UMC - Grandes Marques et Maisons de Champagne

Qui t’as fait roi ?

Le mousseux honteux

La législation de protection est alors très mince : une loi du 28 juillet 1824 prévoit la sanction pénale de ceux qui pour vendre un "objet fabriqué" invoqueraient "le nom d’un lieu autre que celui de la fabrication".

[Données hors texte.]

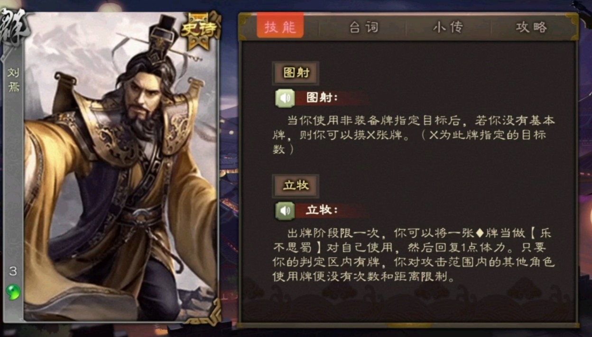592x337 pixels.
Task: Tap the green jade health orb
Action: coord(13,291)
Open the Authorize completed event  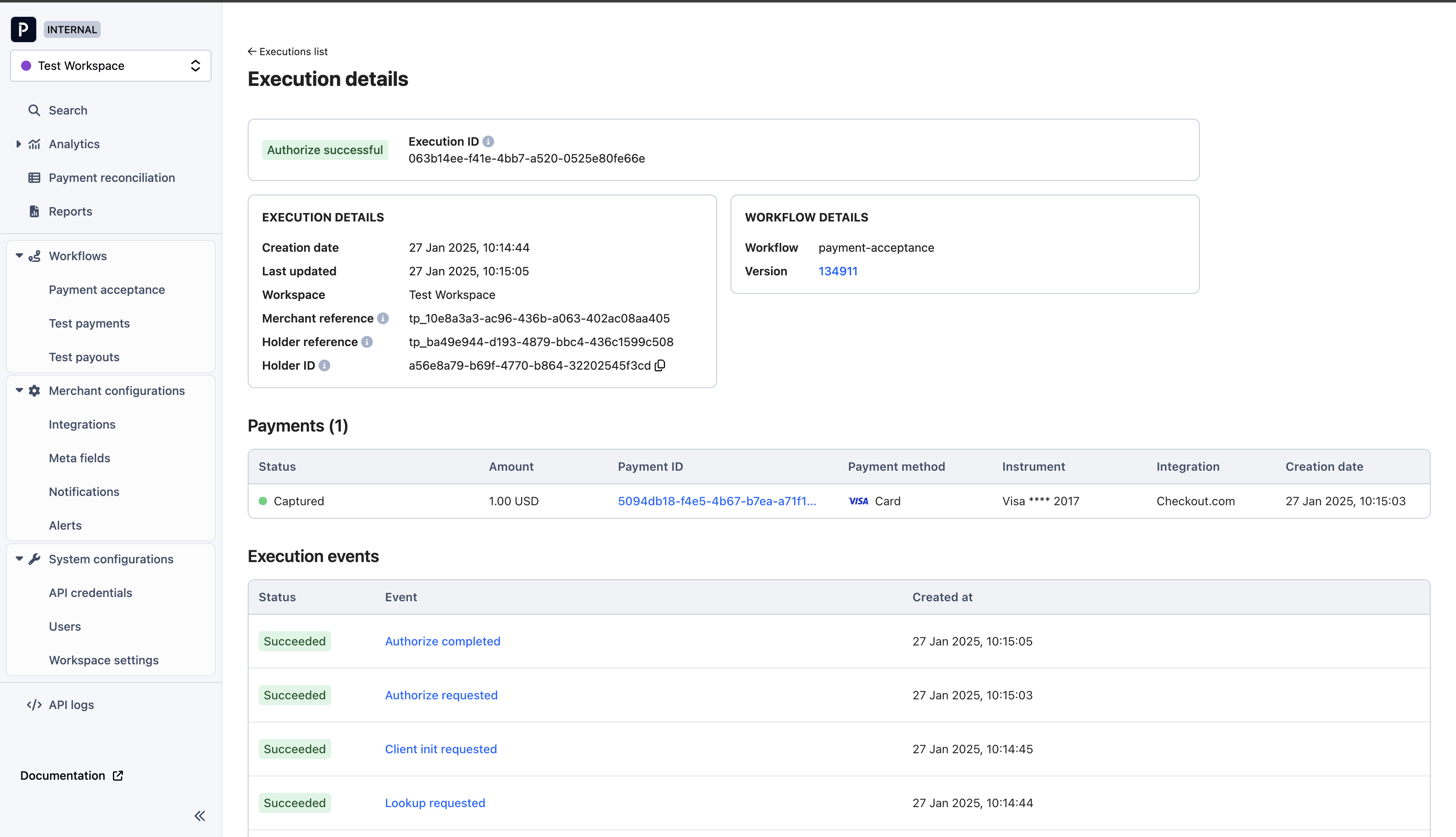(x=442, y=642)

Et il faut batailler ferme pour obtenir l’application du texte au vin, dont la fermentation naturelle ne serait pas la même sans le travail des hommes, sans leur art, mais qui est cependant le contraire d’un produit "fabriqué". Il faut encore se sortir du débat difficile sur le lieu de naissance du vin qui peut être celui de la vigne ou celui de la cave. Ce débat pourrait séduire dangereusement certains négociants, tentés de tirer parti de la courte longueur du chemin qui va du coteau au chai pour chiper au juge, empêtré dans sa logique juridique, le droit (dont les moins scrupuleux savent se passer d’ailleurs) de transporter le vin d’un bout à l’autre de la France par le tout neuf et très prometteur chemin de fer. Les Maisons champenoises l’emportent cependant : le 12 septembre 1844, le Tribunal Correctionnel de Tours inflige à trois négociants tourangeaux une infamante sanction pénale pour avoir :

apposé sur des bouchons fermant des bouteilles de vins mousseux fabriqués en Touraine des noms de lieux autres que ceux de la fabrication, et avoir en outre mis sciemment en circulation ces mêmes vins ainsi marqués d’un nom de lieu supposé

Les Champenois sont spécialement ravis par une phrase de cette décision qui les comble et à laquelle ils donnent une large diffusion en la publiant par voie d’affiche et de presse :

Attendu qu’il est établi, tant par les débats que par les aveux de M ...., que ce prévenu et C... ont vendu du vin de Vouvray mousseux pour du vin de Champagne et ont ainsi trompé les acheteurs sur la nature de la marchandise par eux vendue

Tout y est : la mauvaise foi d’un adversaire, les aveux d’un autre, la dénonciation judiciaire de la honteuse tromperie commise par les deux. Mais plus que tout, les juges remettent le "Vouvray mousseux" à sa place, rendue ridicule par l’échec de sa déloyale présomption à se comparer à l’incomparable. Il y restera d’ailleurs, malgré l’appel, et même la cassation, tentés tour à tour par les trois Tourangeaux, probablement moins mortifiés par la peine elle-même que par l’impunité de nombre de leurs collègues. (La noblesse des vinificateurs se repère à des signes subtils qui échappent aux magistrats : les négociants en vins sont entre eux collègues, tandis que ceux du Champagne sont confrères, en souvenir des pionniers bénédictins peut-être.) Mais la Cour de Blois confirme, et le 12 juillet 1845 la Cour de Cassation se montre à son tour insensible aux acrobaties juridiques des fraudeurs. Cette première victoire est nette et elle assainit la situation, mais elle n’empêche pas certains impudents de recommencer. Le 4 mars 1870, la Cour d’Appel d’Angers, alertée bien entendu par les vigilantes Maisons champenoises, prendra la main dans la cuve, si l’on peut dire, un marchand qui vend sans vergogne du "Aÿ mousseux", du "Fleur de Sillery" et du "Fleur de Bouzy", tous élevés dans la plus pure douceur angevine.